1) Preheat oven to 400 degrees. On a lightly floured work surface, roll out puff pastry to a 12-inch square; transfer to a parchment-lined baking sheet.

2) In a small bowl, stir together sour cream and mustard and season with salt and pepper. Spread sour cream mixture evenly over pastry. Folder over 1/2 inch border on all sides and press edges to seal. Refrigerate 10 minutes.

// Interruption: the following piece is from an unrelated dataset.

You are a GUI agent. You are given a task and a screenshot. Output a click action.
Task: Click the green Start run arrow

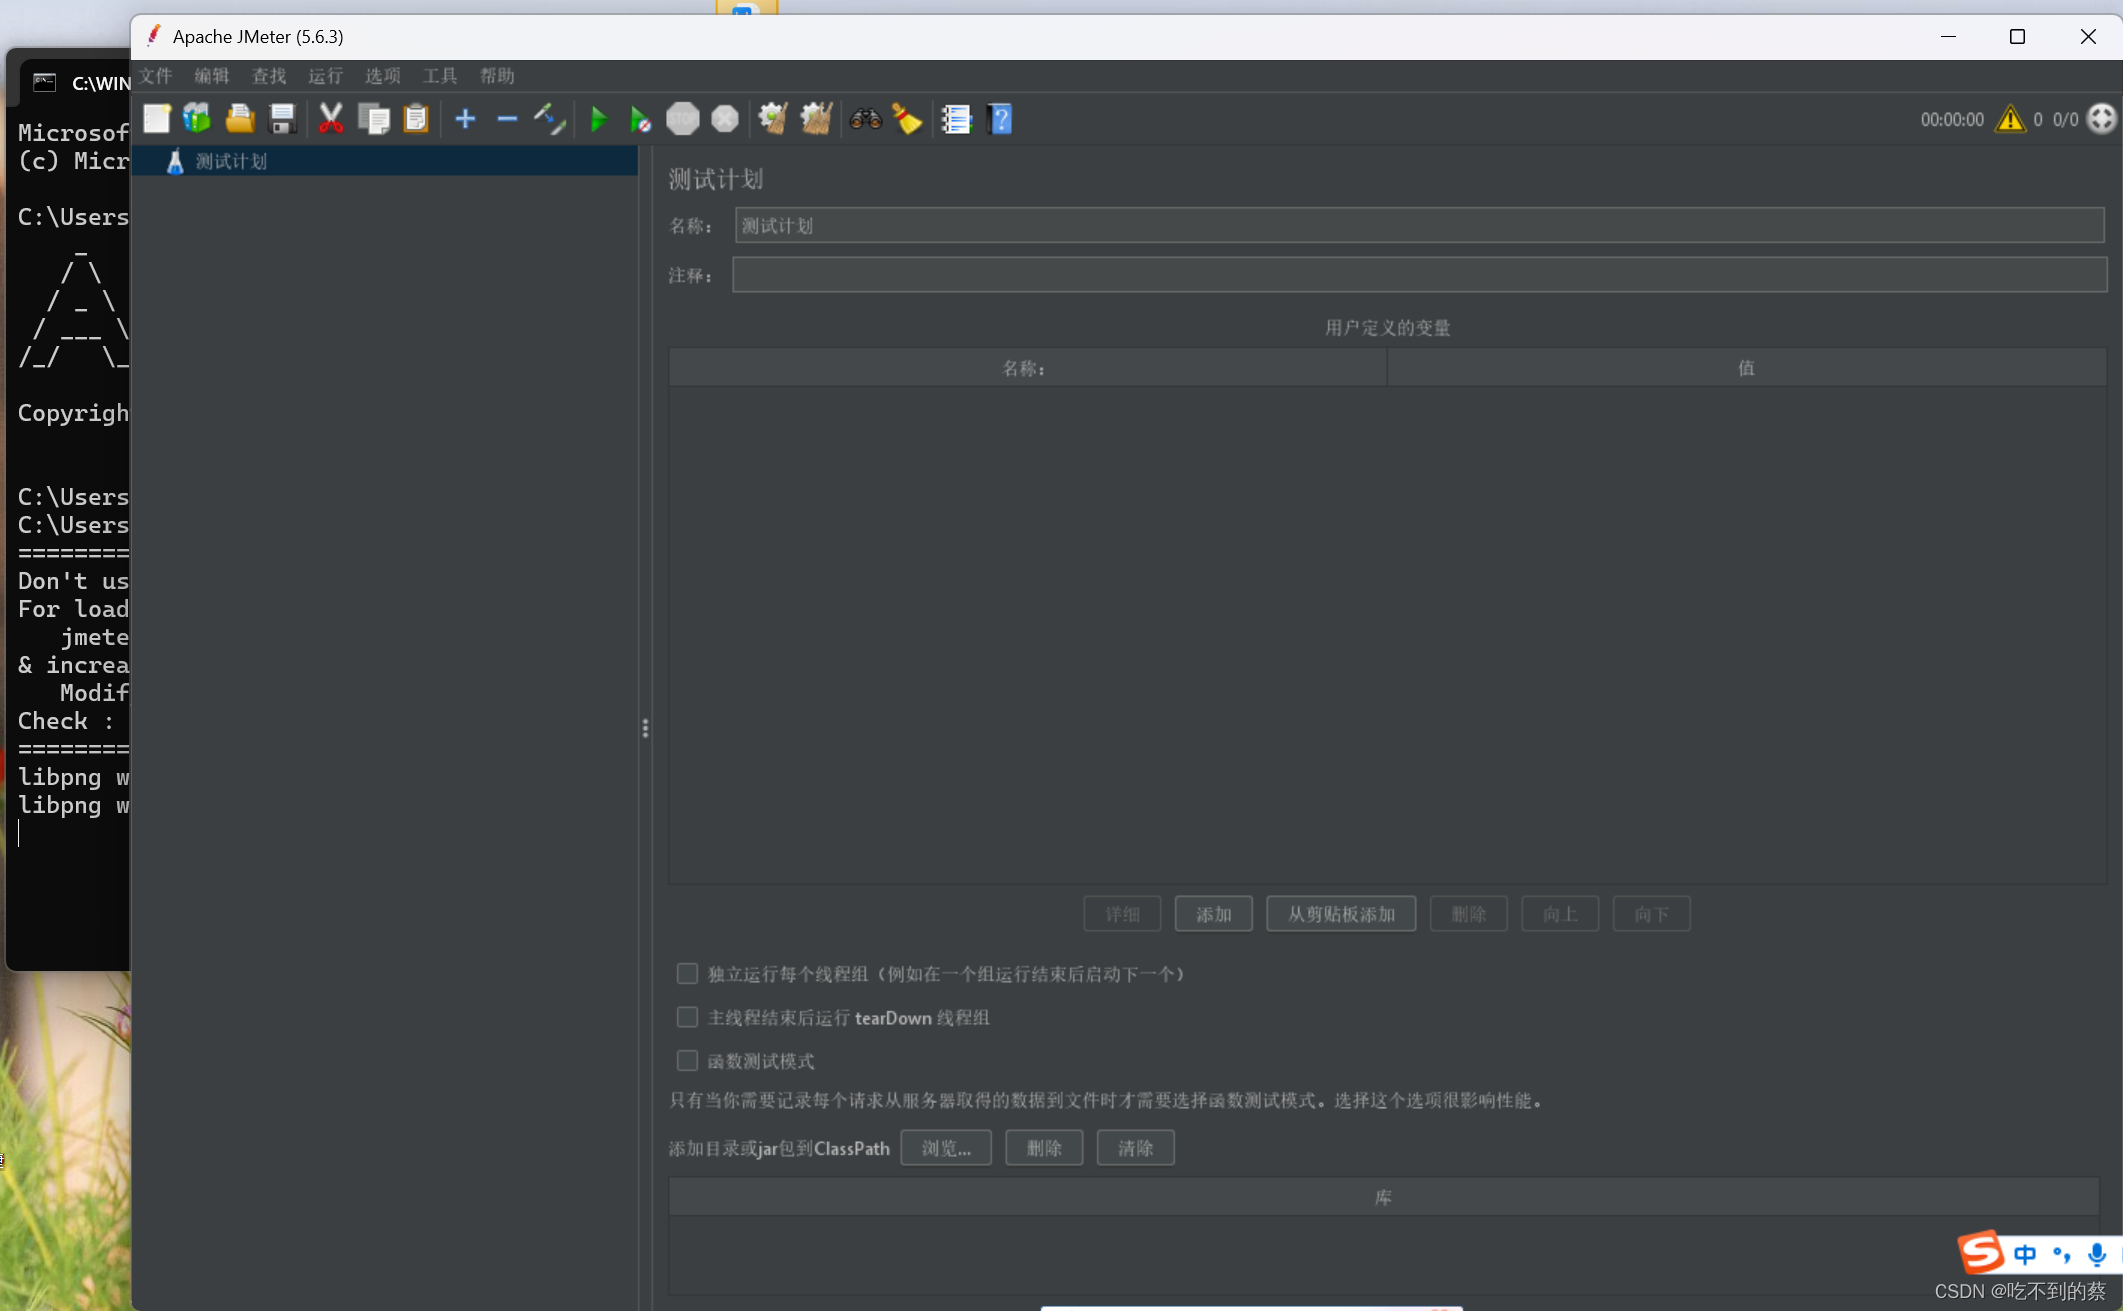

3) Meanwhile, halve leeks lengthwise; rinse thoroughly, pat dry, and slice 1/4- inch thick. In a large skillet, melt butter over medium-high. Add leeks, season with salt and pepper, and cook, stirring frequently, until soft, 3 minutes. Reduce heat to medium and cook, stirring frequently, until leeks are very soft, 5 minutes.

4) Arrange leeks evenly over sour cream mixture on pastry. Top with tomatoes and season with salt and pepper.

 5) Bake until pastry is golden brown and crisp, 25 minutes. Let cool slightly. (If using) top with goat cheese and herbs before cutting into squares. Serve warm or at room temperature.

Note: You can substitute caramelized onions for the leeks.